Question

Given that (X+3) is a factor of the expression x^3 + 4x^2 + px + 3 , find the value of p. Hence, solve the equation x^3 + 4x^2 + px + 3=0, expressing the complex number in the form a + bi​

Answer 1

`p=4`

`x=(-1)/(2) \pm (√(3))/(2)i`

Explanation:

We are given (x+3) is a factor of
`x^3+4x^2+px+3`, which means if were to plug in -3, the result is 0.

Let's write that down:

`(-3)^3+4(-3)^2+p(-3)+3=0`

`-27+36-3p+3=0`

`9-3p+3=0`

`9+3-3p=0`

`12-3p=0`

`12=3p`

`p=4`

So the cubic equation is actually
`x^3+4x^2+4x+3=0` that they wish we solve for
`x`.

To find another factor of the given cubic expression on the left, I'm going to use synthetic division with that polynomial and (x+3) where (x+3) is divisor.
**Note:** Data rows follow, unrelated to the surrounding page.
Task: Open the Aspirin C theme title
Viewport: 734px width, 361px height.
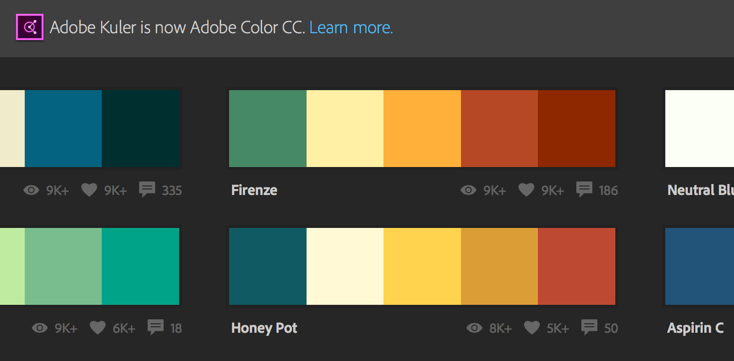Action: (x=695, y=328)
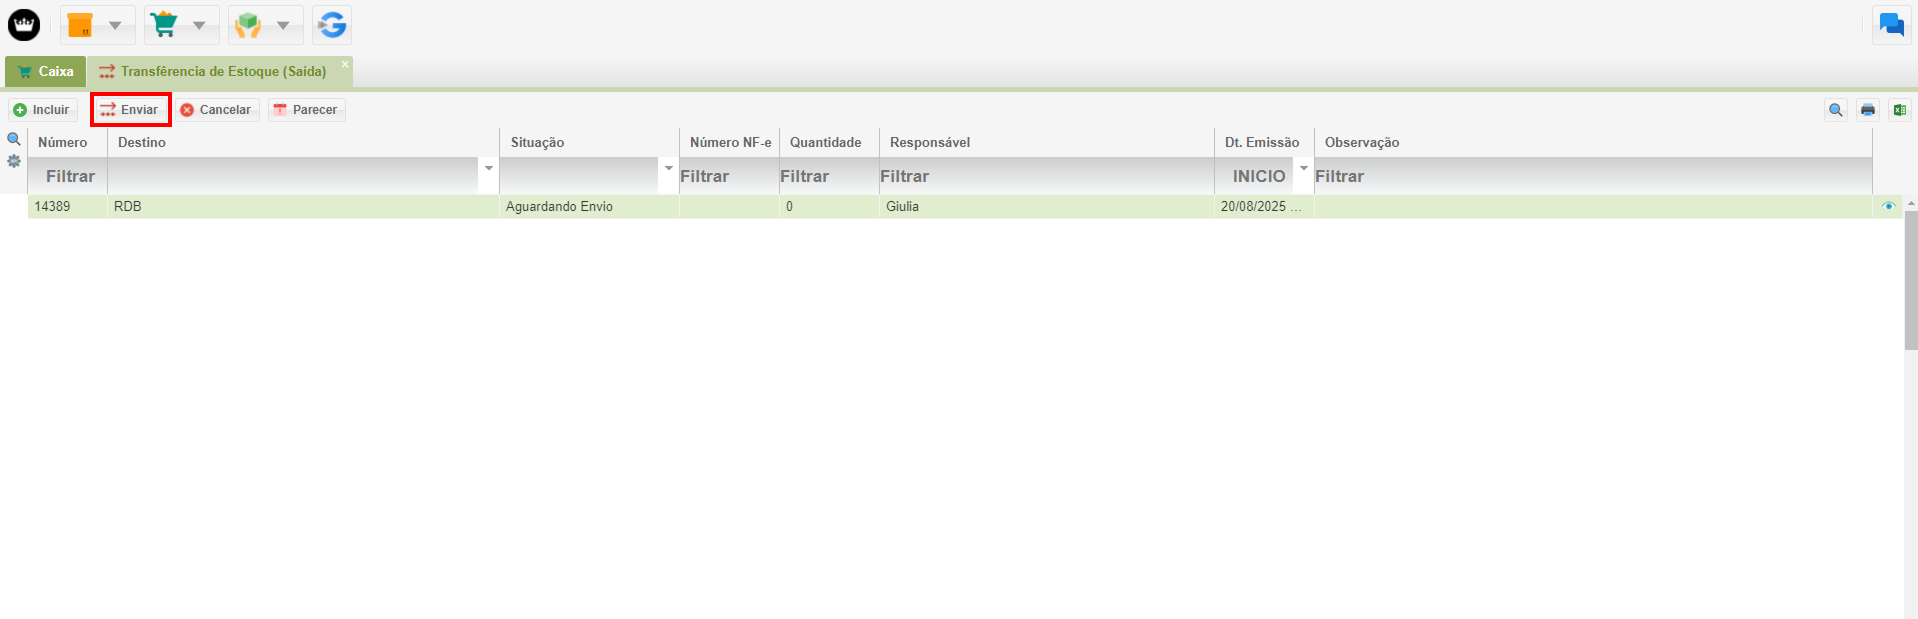The height and width of the screenshot is (619, 1918).
Task: Click the black crown logo icon
Action: coord(24,25)

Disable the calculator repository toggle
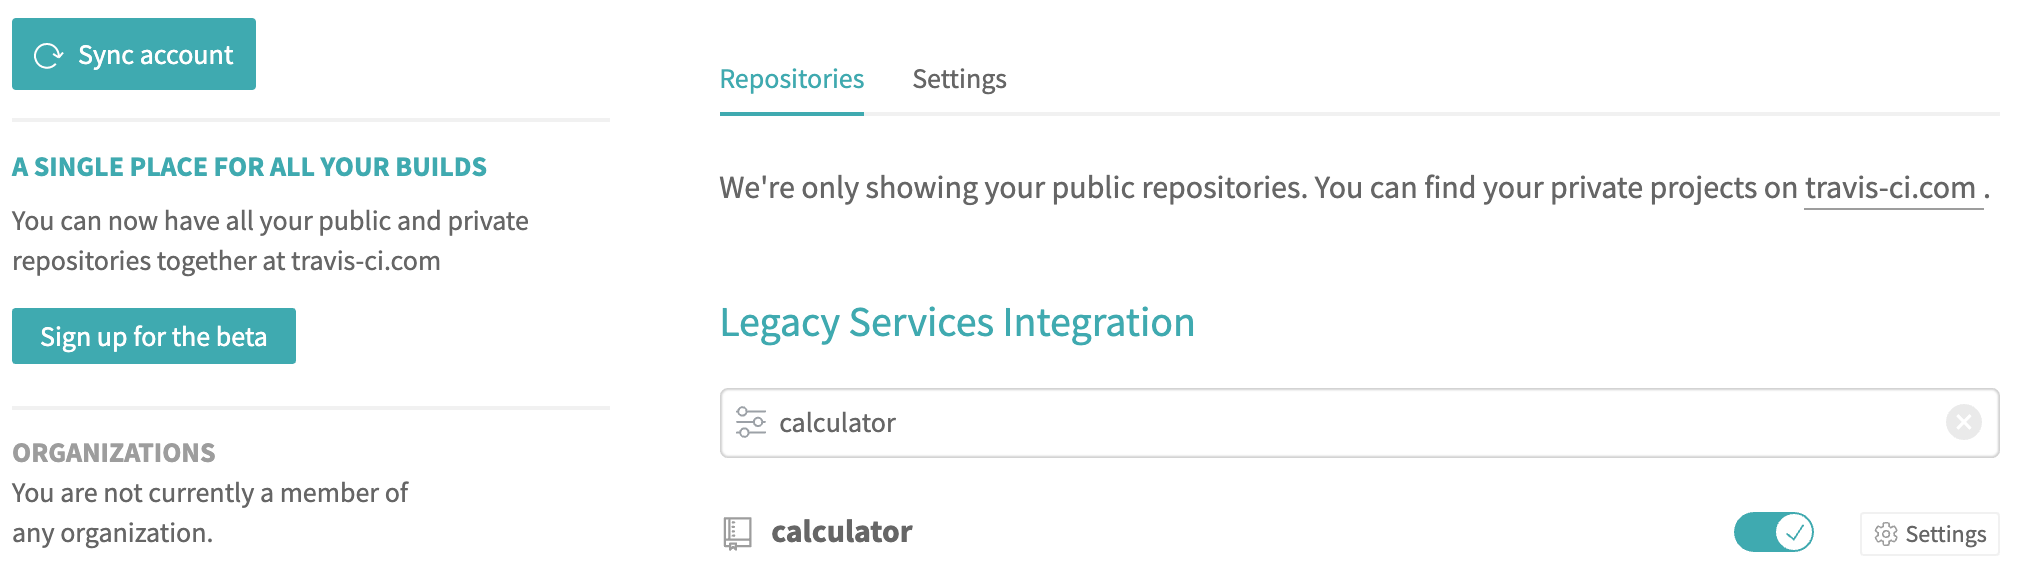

Since (x+3) is the divisor, -3 will be on the outside like so:

-3 | 1 4 4 3

| -3 -3 -3

---------------------

1 1 1 0

So the other factor of
`x^3+4x^2+4x+3` is
`(x^2+x+1)`.

We must solve
`x^2+x+1=0`.

Compare this to
`ax^2+bx+c=0`.

We have
`a=1,b=1, \text{ and } c=1`.

The quadratic formula is

`x=(-b \pm √(b^2-4ac))/(2a)`.

Plug in the numbers we have for
`a,b, \text{ and } c`.

`x=(-1 \pm √(1^2-4(1)(1)))/(2(1))`.

Simplify inside the square root while also performing the one operation on bottom:

`x=(-1 \pm √(1-4))/(2)`

`x=(-1 \pm √(-3))/(2)`

Now our answer will include an imaginary part because of that sqrt(negative number).

The imaginary unit is
`i=√(-1)`.

So our final answer is:

`x=(-1)/(2) \pm (√(3))/(2)i`